> [Recorded data]
_ _ _
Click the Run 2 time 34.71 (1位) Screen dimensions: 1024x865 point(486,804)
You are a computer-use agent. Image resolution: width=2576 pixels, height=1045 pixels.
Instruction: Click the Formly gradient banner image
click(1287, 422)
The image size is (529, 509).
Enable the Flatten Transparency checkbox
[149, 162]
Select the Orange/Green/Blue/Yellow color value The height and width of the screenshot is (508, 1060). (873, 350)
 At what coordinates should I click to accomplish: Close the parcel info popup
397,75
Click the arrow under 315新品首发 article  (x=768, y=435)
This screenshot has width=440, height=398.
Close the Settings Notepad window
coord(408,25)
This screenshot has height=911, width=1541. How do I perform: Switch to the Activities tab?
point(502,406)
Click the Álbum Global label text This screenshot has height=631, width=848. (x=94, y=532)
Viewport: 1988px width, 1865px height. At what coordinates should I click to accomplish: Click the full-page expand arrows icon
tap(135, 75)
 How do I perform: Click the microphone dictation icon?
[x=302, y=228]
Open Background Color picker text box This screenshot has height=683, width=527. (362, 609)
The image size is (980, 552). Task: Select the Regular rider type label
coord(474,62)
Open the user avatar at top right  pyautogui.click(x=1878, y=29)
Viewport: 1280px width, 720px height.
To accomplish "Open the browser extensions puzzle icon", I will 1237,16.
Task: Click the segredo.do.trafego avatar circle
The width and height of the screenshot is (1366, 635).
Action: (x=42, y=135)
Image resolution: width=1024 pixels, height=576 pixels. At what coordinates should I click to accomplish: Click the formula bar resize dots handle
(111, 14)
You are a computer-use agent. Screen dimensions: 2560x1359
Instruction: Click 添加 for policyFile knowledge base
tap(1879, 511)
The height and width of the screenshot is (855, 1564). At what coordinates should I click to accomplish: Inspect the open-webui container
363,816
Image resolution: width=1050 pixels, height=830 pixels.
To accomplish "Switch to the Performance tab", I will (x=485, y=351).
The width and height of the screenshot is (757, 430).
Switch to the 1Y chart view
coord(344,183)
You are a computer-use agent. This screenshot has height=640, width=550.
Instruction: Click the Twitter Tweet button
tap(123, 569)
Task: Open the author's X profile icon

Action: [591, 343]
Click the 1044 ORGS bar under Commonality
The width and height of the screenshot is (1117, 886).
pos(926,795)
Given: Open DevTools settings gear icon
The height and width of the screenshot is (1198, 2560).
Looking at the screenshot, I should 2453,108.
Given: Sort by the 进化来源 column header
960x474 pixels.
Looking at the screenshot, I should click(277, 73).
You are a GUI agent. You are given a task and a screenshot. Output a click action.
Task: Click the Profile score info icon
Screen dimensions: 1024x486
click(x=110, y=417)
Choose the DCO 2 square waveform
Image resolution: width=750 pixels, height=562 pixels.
_ _ _
Rewrite the recorded data above, switching every "Instruction" to "Command" and leaving all other text unchanged.

> [PROBLEM SOLUTION]
Click the Run 2 time 34.71 (1位) Screen dimensions: 1024x865 point(486,804)
You are a computer-use agent. Image resolution: width=2576 pixels, height=1045 pixels.
Command: Click the Formly gradient banner image
click(1287, 422)
The image size is (529, 509).
Enable the Flatten Transparency checkbox
[149, 162]
Select the Orange/Green/Blue/Yellow color value The height and width of the screenshot is (508, 1060). (873, 350)
 At what coordinates should I click to accomplish: Close the parcel info popup
397,75
Click the arrow under 315新品首发 article  (x=768, y=435)
This screenshot has width=440, height=398.
Close the Settings Notepad window
coord(408,25)
This screenshot has height=911, width=1541. How do I perform: Switch to the Activities tab?
point(502,406)
Click the Álbum Global label text This screenshot has height=631, width=848. (x=94, y=532)
Viewport: 1988px width, 1865px height. At what coordinates should I click to accomplish: Click the full-page expand arrows icon
tap(135, 75)
 How do I perform: Click the microphone dictation icon?
[x=302, y=228]
Open Background Color picker text box This screenshot has height=683, width=527. (362, 609)
The image size is (980, 552). Task: Select the Regular rider type label
coord(474,62)
Open the user avatar at top right  pyautogui.click(x=1878, y=29)
Viewport: 1280px width, 720px height.
To accomplish "Open the browser extensions puzzle icon", I will 1237,16.
Task: Click the segredo.do.trafego avatar circle
The width and height of the screenshot is (1366, 635).
Action: (x=42, y=135)
Image resolution: width=1024 pixels, height=576 pixels. At what coordinates should I click to accomplish: Click the formula bar resize dots handle
(111, 14)
You are a computer-use agent. Screen dimensions: 2560x1359
Command: Click 添加 for policyFile knowledge base
tap(1879, 511)
The height and width of the screenshot is (855, 1564). At what coordinates should I click to accomplish: Inspect the open-webui container
363,816
Image resolution: width=1050 pixels, height=830 pixels.
To accomplish "Switch to the Performance tab", I will (x=485, y=351).
The width and height of the screenshot is (757, 430).
Switch to the 1Y chart view
coord(344,183)
You are a computer-use agent. This screenshot has height=640, width=550.
Command: Click the Twitter Tweet button
tap(123, 569)
Task: Open the author's X profile icon

Action: [591, 343]
Click the 1044 ORGS bar under Commonality
The width and height of the screenshot is (1117, 886).
pos(926,795)
Given: Open DevTools settings gear icon
The height and width of the screenshot is (1198, 2560).
Looking at the screenshot, I should 2453,108.
Given: Sort by the 进化来源 column header
960x474 pixels.
Looking at the screenshot, I should click(277, 73).
You are a GUI agent. You are given a task and a screenshot. Output a click action.
Task: Click the Profile score info icon
Screen dimensions: 1024x486
click(x=110, y=417)
Choose the DCO 2 square waveform
Image resolution: width=750 pixels, height=562 pixels.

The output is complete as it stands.